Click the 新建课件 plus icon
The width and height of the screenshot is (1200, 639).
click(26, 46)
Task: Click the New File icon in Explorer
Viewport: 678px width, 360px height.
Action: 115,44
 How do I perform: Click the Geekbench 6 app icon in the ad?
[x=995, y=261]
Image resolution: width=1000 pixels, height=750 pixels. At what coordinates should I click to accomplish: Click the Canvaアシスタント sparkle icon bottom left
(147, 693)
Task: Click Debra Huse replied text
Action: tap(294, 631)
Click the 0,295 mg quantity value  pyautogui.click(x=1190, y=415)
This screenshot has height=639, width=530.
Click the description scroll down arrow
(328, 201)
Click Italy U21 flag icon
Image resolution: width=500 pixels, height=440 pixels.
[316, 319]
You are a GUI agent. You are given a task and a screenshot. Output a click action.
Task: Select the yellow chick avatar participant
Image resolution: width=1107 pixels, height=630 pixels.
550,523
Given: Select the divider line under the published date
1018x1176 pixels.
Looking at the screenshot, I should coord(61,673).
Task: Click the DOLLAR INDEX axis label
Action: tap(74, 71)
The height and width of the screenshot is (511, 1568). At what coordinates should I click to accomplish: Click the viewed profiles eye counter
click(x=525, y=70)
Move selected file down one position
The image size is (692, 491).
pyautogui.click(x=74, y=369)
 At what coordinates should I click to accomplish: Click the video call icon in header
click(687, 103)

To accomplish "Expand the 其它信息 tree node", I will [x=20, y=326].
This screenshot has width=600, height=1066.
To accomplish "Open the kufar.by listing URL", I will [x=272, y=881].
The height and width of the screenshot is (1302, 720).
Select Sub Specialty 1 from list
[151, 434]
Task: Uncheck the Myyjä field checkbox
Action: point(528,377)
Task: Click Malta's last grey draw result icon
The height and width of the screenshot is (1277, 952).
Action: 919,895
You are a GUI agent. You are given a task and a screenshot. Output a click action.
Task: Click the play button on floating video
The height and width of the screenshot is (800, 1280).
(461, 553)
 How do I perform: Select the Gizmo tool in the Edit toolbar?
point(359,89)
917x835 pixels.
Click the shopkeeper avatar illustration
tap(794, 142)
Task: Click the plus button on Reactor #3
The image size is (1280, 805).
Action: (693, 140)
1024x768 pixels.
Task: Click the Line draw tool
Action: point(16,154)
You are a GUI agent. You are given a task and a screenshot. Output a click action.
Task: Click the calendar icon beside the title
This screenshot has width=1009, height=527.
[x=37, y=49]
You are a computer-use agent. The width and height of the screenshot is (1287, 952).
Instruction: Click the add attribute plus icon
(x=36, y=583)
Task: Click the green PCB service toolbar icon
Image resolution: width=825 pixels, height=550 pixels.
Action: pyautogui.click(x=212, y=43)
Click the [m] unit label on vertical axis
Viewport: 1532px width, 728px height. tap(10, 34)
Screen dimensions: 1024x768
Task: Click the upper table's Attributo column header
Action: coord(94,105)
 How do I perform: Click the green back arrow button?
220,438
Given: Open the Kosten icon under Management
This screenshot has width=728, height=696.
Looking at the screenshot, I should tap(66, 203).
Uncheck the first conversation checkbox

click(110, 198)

**HOW TO COMPLETE THIS TASK:**
The answer should be the first line of the material and every line after it through the line containing "Click Italy U21 flag icon", exactly as written, and nothing else.

**PROBLEM SOLUTION:**
Click the 新建课件 plus icon
The width and height of the screenshot is (1200, 639).
click(26, 46)
Task: Click the New File icon in Explorer
Viewport: 678px width, 360px height.
Action: 115,44
 How do I perform: Click the Geekbench 6 app icon in the ad?
[x=995, y=261]
Image resolution: width=1000 pixels, height=750 pixels. At what coordinates should I click to accomplish: Click the Canvaアシスタント sparkle icon bottom left
(147, 693)
Task: Click Debra Huse replied text
Action: tap(294, 631)
Click the 0,295 mg quantity value  pyautogui.click(x=1190, y=415)
This screenshot has height=639, width=530.
Click the description scroll down arrow
(328, 201)
Click Italy U21 flag icon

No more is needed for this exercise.